* [YOUR GOAL]: From the records below, return every line containing the word "agent".
··· RECORDS FOR THE TASK
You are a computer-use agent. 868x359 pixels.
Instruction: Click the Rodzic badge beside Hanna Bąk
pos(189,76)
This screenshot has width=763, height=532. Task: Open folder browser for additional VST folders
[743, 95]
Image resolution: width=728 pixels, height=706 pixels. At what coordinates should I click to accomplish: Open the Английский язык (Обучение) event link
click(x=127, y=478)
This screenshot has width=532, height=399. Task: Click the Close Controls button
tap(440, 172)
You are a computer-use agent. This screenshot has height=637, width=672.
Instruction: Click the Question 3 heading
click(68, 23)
······
··· RECORDS FOR THE TASK
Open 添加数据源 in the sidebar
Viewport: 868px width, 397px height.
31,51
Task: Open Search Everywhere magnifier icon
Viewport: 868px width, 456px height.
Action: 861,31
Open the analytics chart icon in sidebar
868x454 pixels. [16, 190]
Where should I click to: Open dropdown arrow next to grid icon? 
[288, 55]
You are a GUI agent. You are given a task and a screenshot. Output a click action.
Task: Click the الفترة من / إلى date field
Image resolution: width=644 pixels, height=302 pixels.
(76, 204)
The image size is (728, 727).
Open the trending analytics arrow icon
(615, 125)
······
* [RESULT OF THIS EXERCISE]:
You are a computer-use agent. 868x359 pixels.
You are a computer-use agent. This screenshot has height=637, width=672.
You are a GUI agent. You are given a task and a screenshot. Output a click action.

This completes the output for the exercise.